STAR-NEWS.ID Nasional – Belakangan ini masalah sampah di Pulau Dewata menjadi isu krusial bagi pemerintah, pasalnya, pulau ini menjadi Jendela Indonesia dengan destinasi wisatanya yang mampu menjadi magnet bagi wisatawan internasional dari berbagai benua di dunia.
Berdasarkan data Dinas Kehutanan dan Lingkungan Hidup (DKLH) Provinsi Bali yang dimasukan dari masing-masing kota, volume sampah yang dihasilkan di seluruh Bali sebanyak 3.436 ton per hari.
Dari total volume sampah itu Kota Denpasar menjadi penyumbang volume sampah terbanyak yakni 1005 ton per hari.

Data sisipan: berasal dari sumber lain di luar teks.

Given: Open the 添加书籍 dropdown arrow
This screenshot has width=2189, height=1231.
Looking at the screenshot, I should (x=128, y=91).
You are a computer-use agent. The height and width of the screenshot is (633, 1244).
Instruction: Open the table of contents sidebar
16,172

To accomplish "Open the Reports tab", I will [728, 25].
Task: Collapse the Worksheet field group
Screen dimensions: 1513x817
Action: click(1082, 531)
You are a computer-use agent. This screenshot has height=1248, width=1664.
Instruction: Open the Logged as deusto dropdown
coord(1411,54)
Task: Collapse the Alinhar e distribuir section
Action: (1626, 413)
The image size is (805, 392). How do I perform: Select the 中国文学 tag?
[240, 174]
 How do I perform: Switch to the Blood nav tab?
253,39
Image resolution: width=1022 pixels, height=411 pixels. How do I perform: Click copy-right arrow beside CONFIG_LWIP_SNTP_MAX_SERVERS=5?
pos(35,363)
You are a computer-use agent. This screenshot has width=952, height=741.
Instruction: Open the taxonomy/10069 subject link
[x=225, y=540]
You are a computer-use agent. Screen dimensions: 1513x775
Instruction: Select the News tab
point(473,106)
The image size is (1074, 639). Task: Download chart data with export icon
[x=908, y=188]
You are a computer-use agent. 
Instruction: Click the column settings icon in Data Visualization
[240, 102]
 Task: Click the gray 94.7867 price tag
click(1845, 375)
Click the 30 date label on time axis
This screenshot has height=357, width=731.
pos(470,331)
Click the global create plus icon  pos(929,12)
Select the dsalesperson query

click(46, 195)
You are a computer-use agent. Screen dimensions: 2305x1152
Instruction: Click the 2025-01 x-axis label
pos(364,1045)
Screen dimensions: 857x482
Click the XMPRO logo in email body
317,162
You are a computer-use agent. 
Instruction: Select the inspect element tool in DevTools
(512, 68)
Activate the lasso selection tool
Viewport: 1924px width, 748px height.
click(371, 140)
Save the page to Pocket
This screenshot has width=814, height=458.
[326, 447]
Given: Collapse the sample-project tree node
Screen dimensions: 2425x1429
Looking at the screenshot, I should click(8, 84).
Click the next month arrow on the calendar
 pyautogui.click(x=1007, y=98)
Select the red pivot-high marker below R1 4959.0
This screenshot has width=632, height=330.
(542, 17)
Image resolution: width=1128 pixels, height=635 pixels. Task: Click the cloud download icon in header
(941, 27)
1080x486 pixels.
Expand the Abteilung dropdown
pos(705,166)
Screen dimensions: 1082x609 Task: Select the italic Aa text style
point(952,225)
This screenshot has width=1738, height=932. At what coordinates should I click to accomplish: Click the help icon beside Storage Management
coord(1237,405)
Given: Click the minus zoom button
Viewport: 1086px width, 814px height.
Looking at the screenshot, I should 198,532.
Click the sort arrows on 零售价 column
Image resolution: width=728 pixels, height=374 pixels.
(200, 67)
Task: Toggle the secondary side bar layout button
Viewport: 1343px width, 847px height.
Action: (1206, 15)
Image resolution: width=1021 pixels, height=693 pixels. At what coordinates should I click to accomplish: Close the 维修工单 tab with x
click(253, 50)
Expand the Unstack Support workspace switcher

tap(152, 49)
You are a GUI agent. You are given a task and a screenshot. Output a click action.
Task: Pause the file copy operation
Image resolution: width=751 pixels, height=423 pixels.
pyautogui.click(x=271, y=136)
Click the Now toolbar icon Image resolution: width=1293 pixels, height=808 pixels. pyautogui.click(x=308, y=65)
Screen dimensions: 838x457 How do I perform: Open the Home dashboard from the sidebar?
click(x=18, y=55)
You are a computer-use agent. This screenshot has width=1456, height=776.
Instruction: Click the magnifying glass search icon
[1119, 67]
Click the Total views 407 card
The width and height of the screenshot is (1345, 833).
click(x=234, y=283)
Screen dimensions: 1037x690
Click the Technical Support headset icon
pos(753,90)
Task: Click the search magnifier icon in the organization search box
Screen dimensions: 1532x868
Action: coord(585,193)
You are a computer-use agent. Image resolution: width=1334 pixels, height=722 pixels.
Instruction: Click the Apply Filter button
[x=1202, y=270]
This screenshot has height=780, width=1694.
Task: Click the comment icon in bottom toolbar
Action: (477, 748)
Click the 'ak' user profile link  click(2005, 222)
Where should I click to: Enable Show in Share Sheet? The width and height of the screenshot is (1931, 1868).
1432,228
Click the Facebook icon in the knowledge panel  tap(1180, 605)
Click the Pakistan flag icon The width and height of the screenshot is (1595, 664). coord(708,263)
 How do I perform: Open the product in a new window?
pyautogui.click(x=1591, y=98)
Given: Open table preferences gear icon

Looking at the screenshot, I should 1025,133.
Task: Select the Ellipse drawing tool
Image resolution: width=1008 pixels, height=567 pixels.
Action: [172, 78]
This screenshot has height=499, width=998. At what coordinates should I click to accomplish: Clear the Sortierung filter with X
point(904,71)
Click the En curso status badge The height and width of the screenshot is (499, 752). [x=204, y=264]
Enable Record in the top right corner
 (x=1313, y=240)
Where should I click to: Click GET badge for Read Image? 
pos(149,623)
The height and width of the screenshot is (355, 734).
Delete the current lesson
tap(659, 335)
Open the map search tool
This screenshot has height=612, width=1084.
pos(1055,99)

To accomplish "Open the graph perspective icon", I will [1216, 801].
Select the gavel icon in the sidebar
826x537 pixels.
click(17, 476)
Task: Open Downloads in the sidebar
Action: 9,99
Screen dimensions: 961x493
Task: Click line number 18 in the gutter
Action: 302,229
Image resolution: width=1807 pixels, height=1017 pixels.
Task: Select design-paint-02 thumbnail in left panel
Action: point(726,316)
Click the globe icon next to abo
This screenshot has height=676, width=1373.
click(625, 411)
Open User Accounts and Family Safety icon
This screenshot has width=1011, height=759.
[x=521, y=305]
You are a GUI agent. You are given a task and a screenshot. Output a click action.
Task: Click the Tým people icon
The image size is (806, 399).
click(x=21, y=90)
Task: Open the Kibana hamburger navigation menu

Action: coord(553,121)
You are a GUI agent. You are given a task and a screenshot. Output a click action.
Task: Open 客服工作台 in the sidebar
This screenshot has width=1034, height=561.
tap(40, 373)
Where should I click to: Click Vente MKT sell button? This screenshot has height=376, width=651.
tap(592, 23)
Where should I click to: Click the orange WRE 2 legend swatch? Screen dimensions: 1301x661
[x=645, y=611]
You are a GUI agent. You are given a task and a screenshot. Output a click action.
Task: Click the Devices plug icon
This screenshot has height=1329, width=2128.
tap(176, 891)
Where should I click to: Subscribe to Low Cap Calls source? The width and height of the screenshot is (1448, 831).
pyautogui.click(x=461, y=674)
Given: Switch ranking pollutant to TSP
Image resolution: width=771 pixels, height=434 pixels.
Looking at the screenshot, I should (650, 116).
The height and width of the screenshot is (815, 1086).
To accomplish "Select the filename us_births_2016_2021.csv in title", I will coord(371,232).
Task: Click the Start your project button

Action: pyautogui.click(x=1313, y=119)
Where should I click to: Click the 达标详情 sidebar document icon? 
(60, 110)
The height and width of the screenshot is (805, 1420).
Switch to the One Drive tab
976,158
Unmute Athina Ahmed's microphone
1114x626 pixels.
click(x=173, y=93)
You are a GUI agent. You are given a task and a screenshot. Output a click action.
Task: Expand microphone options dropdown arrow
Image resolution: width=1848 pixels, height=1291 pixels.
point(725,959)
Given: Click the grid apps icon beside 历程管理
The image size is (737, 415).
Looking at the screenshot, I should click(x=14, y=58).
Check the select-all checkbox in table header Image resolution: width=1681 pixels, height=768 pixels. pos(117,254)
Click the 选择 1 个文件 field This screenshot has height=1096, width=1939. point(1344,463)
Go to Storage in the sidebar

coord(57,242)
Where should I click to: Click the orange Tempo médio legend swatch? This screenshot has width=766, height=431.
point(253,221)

Disusul Gianyar sebanyak 562 ton perhari dan Badung 547 ton perhari, Buleleng 413 ton perhari.
Sementara Karangasem menyumbang 281 ton per hari, Tabanan 237 ton per hari, Jembrana 165 ton per hari, Bangli 114 dan Klungkung 112 ton per hari.
Lebih dari 60% sampah dihasilkan oleh rumah tangga, >7% dari pasar dan >11% dari perniagaan. Dari jenis sampahnya, >60% merupakan sampah organik dan >17% sampah plastik.
Dengan tingginya volume sampah per hari yang dihasilkan oleh Kabupaten dan Kota se Bali berdampak pada kondisi Tempat Penampungan Akhir (TPA) Suwung yang makin menggunung.
Akibatnya muncul tempat pembuangan sampah ilegal diberbagai area. Misalnya, di lahan kosong. Dan bahkan sampah rumah tangga yang menumpuk di pemukiman penduduk. Tak jarang untuk menghindari penumpukan sampah di rumah, masyarakat pun membuang sampah rumah tangga di sungai.
Kondisi ini pun semakin memperburuk kualitas kebersihan Pulau Bali yang menjadi rujukan wisatawan domestik maupun mancanegara untuk menikmati keindahan Pulau Seribu Pura ini.
Program Super Perioritas Mendesak
Sampah yang menumpuk dan tidak terkelola dengan baik, tidak hanya berdampak pada lingkungan sekitar tetapi juga berpengaruh besar terhadap sektor pariwisata.
Keberhasilan pengelolaan sampah di Bali dan terwujudnya Bali Bebas Sampah tidak hanya menjadi tanggung jawab pemerintah semata, melainkan menjadi tanggung jawab bersama seluruh komponen masyarakat.
Untuk itu Gubernur Bali Wayan Koster menempatkan masalah sampah ini sebagai program Super Prioritas Mendesak.
Pemerintah Provinsi berupaya membangun kesadaran masyarakat melalui gerakan Bali bersih sampah yang tertuang dalam Surat Edaran Gubernur Bali Nomor 09 Tahun 2025 tentang Gerakan Bali Bersih Sampah.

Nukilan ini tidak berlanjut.